2.猪血清内抗体水平。经过ELISA试剂盒检测后，对不同时段收集到的血清抗体样本进行汇总，根据试验结果可知，不同组别样本在接种疫苗后均会使猪体受到刺激，形成抗PPV抗体，但在抗体水平、峰值时间方面有所区别。在接种后第二周，C组抗体水平超过B组；在接种第3周后，C组的抗体水平达到最大值，与A组相比提前7天；在接种第4周后，A组的抗体水平提高到最大，且与剩余组别间的差异具有统计学意义，P＜0.05；在抗体峰值方面，A组为最高，OD630值为0.624，C组次之，为0.431，B组排名第三，为0.264。

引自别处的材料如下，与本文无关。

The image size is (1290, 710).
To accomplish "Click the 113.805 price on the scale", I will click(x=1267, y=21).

3.外周血内T淋巴细胞亚群变化。根据图1可知，在接种完毕后，各组样本的外周血T淋巴细胞亚群均发生改变，且数量与原本相比都有一定程度的提升，C组领先，与F组间差异具有统计学意义，P＜0.05；各组间差异不存在统计学意义，P＜0.05。

三、讨论

1.HI检测后猪抗体水平分析。血凝试验在PPV检测中的意义重大，该试验的操作便捷、经济性强，但对试剂配置要求较高，试剂准确度、判定时间、豚鼠红细胞配置浓度等都会影响试验成败。在试验期间，为了确保准确性与特异性不受影响，可用酸性高岭土对准备检测的血清进行处理，将内部非特异性血凝制物去除。根据研究结果可知，A组、B组和C组在接种后均会形成较高抗体滴度。三者中的C组抗体峰值出现时间较早，在接种后第三周便可达到最大值，与B组相比提前7天，与A组相比提前14天，且C组抗体水平在接种后首周明显超过B组，二者差异具有统计学意义，P＜0.05，但C组抗体滴度消耗相对较快，在三种疫苗中，A组抗体峰值水平为最高。

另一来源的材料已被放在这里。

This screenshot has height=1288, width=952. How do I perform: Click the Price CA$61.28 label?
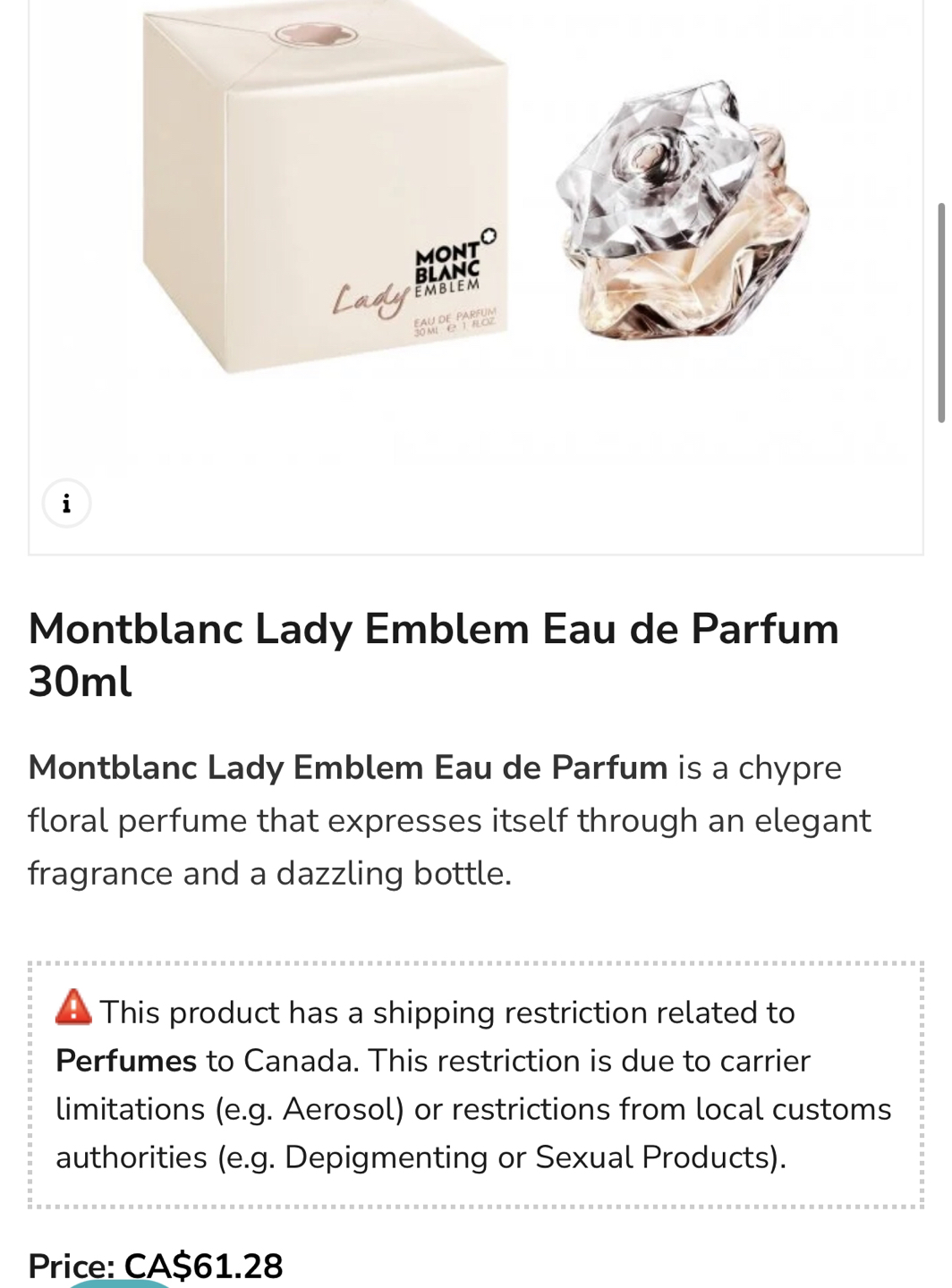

2.ELISA检测抗体水平分析。针对每周采集到的血清样本利用ELISA试剂盒进行检测，在接种后不同组别样本在接种疫苗后均会使猪体受到刺激，形成抗PPV抗体，但在抗体水平、峰值时间方面有所区别。在接种后第二周，C组抗体水平超过B组；在接种第3周后，C组的抗体水平达到最大值，与A组相比提前7天；在接种第4周后，A组的抗体水平提高到最大，与剩余组差异具有统计学意义，P＜0.05。对于上述两种抗体检测方式来说，在抗体消长规律方面基本相同，根据结果可知，三种佐剂疫苗中的C组抗体产生时间、峰值产生事件均相对较早，但抗体消降速度也较快，A组虽然抗体产生时间较晚，但消降速度较慢，持续时间相对较长。本研究对纳米佐剂能够提前诱导PPV的抗体应答进行验证，结果与前人研究基本相同，说明纳米佐剂之所以能够促进猪抗体应答提高，可能受纳米佐剂中的载体结构特性影响。

◎图1 免疫后猪外周血内T淋巴细胞占比情况

3.疫苗诱导细胞免疫应答。该试验对猪体外周血内的T淋巴细胞群进行检验，通过流式细胞仪完成，对多种佐剂疫苗接种后的细胞应答情况进行研究。根据研究结果可知，各组疫苗均可对猪体产生刺激，激发细胞免疫力，但不同组别之间差异无统计学意义，P＞0.05。与B组相比，C组T淋巴细胞亚群的占比相对较高，二者无统计学意义，P＞0.05，这说明三种疫苗均可对猪体细胞免疫起到一定强化功效。该试验制备的三种PPV疫苗在经过接种后，利用HI检测与ELISA检测后，均说明该疫苗可对猪体特异性产生促进作用，借助流式细胞技术对T淋巴细胞亚群变动情况进行检测，根据研究结果可知，PPV疫苗均可促进机体细胞免疫功能提升，说明具有较强的免疫原性、反应原性，为PPV疫苗研发与推广应用打下坚实基础。